This column was published in The Lebanon Democrat this past Tuesday. i think it is one of my better ones. However, my editing was bad. You see, i fried my laptop last Thursday week with a full glass of water on the keyboard. It is in the process of being repaired or the data being retrieved, but it has put me in a quandary and going back to a PC and Windows, rather than the Mac, has thrown me for a loop. Even passwords, especially to my own web site has been a problem.i hope the below revision has been edited properly. With the help of Walker Hicks, the game is back on.
SAN DIEGO – Two events, similar but different, occurred this past week.
Muhammad Ali, nee Cassius Marcellus Clay, in case you have been sequestered, died Friday after an extended battle with Parkinson’s disease. The world has extolled Ali’s virtues and celebrated his life.
Thursday night, Donny Everett, a Vanderbilt freshman pitcher from Clarksville, drowned in Normandy Lake. Donny’s accident was broadcast widely in sports media, and the Commodores were lauded for honoring their fallen teammate while losing to Xavier and Washington and being eliminated from the NCAA.
Both were athletes a cut above the norm and both were honored after their deaths.
Ali’s claim as “The Greatest” was not without merit. He was meteor with a mouth rising to fame when I was in high school and college. I covered his bouts from a distance while working in sports journalism. He eclipsed the magnetism of boxing champions who preceded him and was, in my mind, the last great champion of the “sport of kings.”
Donny Everett, 19, was a gifted pitcher who remained loyal to his commitment to play for Vanderbilt even after being selected as Tennessee’s Gatorade Player of the Year and projected to be a first-round pick in the Major League Baseball draft after his senior season for Clarksville in 2015. He was praised for his 99-mph fastball and his ability to eat up innings. This season at Vandy, he recorded a 1.5 ERA with 13 strikeouts in 12 innings.
Yet there were differences between the two.
Ali was two years older than me. Donny was young enough to be my grandson.
Ali took me through a gamut of feelings about him.
I considered him our country’s hero when he won the light heavyweight Olympic gold medal in 1960.
In February 1964, I listened to the Clay-Liston championship fight on my small radio in my Vanderbilt dorm room. I was mesmerized. While many sports writers and fans found his antics and braggadocio unattractive, I thought he was marvelous.

**SUPPLIED MATERIAL:**
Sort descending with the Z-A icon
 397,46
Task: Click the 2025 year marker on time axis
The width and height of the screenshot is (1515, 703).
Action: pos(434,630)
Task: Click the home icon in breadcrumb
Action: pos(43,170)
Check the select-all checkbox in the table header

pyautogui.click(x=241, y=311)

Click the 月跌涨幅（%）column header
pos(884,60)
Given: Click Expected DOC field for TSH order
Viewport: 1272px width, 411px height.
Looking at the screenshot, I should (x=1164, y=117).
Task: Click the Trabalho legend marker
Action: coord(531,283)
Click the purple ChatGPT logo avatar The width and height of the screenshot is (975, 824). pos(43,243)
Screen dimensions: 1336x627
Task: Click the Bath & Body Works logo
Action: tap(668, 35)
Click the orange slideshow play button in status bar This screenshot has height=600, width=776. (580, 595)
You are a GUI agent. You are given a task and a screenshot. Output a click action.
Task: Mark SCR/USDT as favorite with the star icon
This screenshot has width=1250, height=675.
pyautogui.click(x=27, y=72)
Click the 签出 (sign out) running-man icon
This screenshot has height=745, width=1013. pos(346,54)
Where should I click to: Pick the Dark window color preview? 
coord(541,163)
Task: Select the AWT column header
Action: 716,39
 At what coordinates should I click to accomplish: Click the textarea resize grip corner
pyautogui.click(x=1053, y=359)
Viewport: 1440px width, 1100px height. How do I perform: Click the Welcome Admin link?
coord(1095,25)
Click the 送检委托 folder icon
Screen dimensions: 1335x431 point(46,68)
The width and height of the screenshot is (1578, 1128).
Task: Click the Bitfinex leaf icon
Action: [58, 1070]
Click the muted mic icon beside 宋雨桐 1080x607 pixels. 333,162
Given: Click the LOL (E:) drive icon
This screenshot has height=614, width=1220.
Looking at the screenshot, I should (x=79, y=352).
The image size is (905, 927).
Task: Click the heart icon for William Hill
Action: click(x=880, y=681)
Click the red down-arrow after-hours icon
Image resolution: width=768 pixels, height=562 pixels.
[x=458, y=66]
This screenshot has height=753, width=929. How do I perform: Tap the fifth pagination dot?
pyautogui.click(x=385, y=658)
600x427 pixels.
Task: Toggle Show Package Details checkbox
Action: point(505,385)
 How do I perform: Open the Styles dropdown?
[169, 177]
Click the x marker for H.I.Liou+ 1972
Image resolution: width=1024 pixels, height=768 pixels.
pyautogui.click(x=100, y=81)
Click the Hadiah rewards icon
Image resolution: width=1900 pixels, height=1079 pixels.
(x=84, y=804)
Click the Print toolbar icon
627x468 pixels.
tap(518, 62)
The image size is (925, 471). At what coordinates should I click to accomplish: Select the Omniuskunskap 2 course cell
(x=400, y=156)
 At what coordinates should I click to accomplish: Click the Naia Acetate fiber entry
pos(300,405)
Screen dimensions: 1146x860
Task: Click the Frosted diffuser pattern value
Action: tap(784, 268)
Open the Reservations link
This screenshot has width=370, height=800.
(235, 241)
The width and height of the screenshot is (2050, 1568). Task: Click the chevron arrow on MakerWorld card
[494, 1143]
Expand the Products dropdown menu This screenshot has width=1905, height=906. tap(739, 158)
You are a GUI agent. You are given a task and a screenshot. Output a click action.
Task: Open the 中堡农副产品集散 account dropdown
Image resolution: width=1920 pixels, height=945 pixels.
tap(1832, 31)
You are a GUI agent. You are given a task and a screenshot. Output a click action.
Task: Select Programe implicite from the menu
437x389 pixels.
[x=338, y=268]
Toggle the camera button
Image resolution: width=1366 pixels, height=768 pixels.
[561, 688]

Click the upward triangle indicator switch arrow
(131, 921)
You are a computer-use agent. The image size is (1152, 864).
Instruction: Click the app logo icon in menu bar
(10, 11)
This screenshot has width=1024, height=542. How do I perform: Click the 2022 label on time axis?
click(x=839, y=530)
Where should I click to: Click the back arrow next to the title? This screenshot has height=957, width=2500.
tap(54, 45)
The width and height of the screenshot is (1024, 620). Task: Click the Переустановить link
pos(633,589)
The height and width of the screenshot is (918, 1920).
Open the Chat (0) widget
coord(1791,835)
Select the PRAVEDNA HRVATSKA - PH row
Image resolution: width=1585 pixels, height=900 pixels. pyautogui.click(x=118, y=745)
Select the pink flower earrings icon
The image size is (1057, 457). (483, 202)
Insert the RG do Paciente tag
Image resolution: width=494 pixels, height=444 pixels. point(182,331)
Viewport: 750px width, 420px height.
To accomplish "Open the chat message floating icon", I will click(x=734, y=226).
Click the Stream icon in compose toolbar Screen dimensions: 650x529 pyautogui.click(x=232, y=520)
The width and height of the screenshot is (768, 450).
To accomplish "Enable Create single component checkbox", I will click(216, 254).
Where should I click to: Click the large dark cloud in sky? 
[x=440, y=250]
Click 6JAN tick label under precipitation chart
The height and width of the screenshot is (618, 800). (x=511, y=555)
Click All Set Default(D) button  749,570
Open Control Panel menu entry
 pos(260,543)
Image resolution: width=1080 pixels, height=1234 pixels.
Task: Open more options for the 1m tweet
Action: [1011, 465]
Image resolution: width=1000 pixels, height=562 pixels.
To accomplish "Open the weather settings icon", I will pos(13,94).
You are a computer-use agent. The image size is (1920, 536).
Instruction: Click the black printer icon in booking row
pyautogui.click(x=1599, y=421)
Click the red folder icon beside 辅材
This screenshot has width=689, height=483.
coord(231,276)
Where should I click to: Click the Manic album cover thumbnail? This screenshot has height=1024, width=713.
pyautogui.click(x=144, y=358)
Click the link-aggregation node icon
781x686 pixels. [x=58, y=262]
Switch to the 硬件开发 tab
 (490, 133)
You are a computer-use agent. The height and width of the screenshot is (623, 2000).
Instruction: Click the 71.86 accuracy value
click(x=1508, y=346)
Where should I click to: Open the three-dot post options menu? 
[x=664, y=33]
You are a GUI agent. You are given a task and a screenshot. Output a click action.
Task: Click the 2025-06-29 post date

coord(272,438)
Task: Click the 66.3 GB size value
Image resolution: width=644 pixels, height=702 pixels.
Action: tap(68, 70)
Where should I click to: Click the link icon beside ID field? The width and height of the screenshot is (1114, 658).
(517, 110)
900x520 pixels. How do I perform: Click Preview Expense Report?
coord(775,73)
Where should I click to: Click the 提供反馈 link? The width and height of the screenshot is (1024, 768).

**WHAT YOU WILL DO:** Please copy from the column above, word for word, the passage from "Thursday night, Donny" up to and including "from the NCAA.".

**ANSWER:**
Thursday night, Donny Everett, a Vanderbilt freshman pitcher from Clarksville, drowned in Normandy Lake. Donny’s accident was broadcast widely in sports media, and the Commodores were lauded for honoring their fallen teammate while losing to Xavier and Washington and being eliminated from the NCAA.